Baca juga: Aldebaran, Sang Penguntit Pleiades
Meski demikian, tampaknya keliru jika menuding sinetron Indonesia tidak menyajikan konten yang mendidik. Sebab, pada dasarnya tayangan sinetron bertujuan untuk hiburan (entertainment), bukan untuk mendidik. Salah satu rujukannya dapat dilihat dari standar penilaian yang dibuat oleh KPI.
Dalam sembilan unsur penilaian, tidak ada satu pun unsur pendidikan yang dicantumkan. Kendati ada penilaian terkait nilai-nilai masyarakat, seperti ”kepedulian terhadap orang lain” atau ”menghormati nilai-nilai kesukuan, agama, ras, dan antar golongan”, semuanya tidak serta-merta dapat dikaitkan sebagai fungsi pendidikan, tetapi hanya menyambung pesan moral.

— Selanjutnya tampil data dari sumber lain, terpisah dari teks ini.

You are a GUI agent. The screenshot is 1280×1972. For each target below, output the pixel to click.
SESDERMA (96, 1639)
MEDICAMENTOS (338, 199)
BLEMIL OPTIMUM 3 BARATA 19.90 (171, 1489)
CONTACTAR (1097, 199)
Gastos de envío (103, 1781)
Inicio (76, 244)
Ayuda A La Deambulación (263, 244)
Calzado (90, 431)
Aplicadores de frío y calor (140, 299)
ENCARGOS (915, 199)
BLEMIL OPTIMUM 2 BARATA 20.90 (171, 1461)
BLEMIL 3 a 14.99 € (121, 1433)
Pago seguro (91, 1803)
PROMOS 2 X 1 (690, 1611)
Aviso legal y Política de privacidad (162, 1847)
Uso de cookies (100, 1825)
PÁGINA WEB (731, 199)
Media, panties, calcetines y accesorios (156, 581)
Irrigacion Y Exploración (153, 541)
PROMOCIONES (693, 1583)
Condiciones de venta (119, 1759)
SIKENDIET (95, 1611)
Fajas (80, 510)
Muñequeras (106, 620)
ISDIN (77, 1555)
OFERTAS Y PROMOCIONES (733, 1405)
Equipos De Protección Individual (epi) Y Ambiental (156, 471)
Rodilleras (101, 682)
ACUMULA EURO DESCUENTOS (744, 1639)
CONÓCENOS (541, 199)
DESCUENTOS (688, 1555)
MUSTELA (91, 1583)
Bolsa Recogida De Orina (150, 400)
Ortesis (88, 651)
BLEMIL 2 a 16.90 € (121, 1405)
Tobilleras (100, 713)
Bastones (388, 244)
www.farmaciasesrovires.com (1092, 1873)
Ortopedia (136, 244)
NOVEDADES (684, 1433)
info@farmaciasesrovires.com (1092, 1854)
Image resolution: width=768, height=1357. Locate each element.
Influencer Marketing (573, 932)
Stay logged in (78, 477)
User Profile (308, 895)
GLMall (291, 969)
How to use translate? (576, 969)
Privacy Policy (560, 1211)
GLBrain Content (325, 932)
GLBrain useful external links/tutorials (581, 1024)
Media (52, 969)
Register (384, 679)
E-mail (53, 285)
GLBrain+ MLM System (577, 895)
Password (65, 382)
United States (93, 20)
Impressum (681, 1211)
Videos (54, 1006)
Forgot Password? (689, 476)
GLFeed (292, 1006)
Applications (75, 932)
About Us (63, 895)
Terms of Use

Meski begitu, bukan berarti sinetron dapat menyajikan kisah sembarangan, tetapi harus tetap mengacu pada kaidah Pedoman Perilaku Penyiaran dan Standar Program Siaran (P3 dan SPS).
Tetap eksis
Sebutan sinetron atau sinema elektronik pertama kali diberikan oleh tokoh televisi Ishadi SK pada 1985. Sebelumnya, pada Desember 1962, TVRI menjadi stasiun televisi pertama yang menayangkan sinetron dengan judul Sebuah Jendela. Kala itu, tayangan sinetron justru menjadi salah satu andalan TVRI ketika televisi swasta menayangkan film dan program dari luar negeri.
Kiprah sinetron berlanjut dan makin beragam pula tema cerita dan kemasannya. Apalagi, jika melihat jadwal stasiun televisi lokal, tayangan sinetron cukup mengisi slot tayangan pada jam-jam utama tayang (prime time). Tayangan pada jam utama ini berkisar antara pukul 18.00 dan 21.00 WIB.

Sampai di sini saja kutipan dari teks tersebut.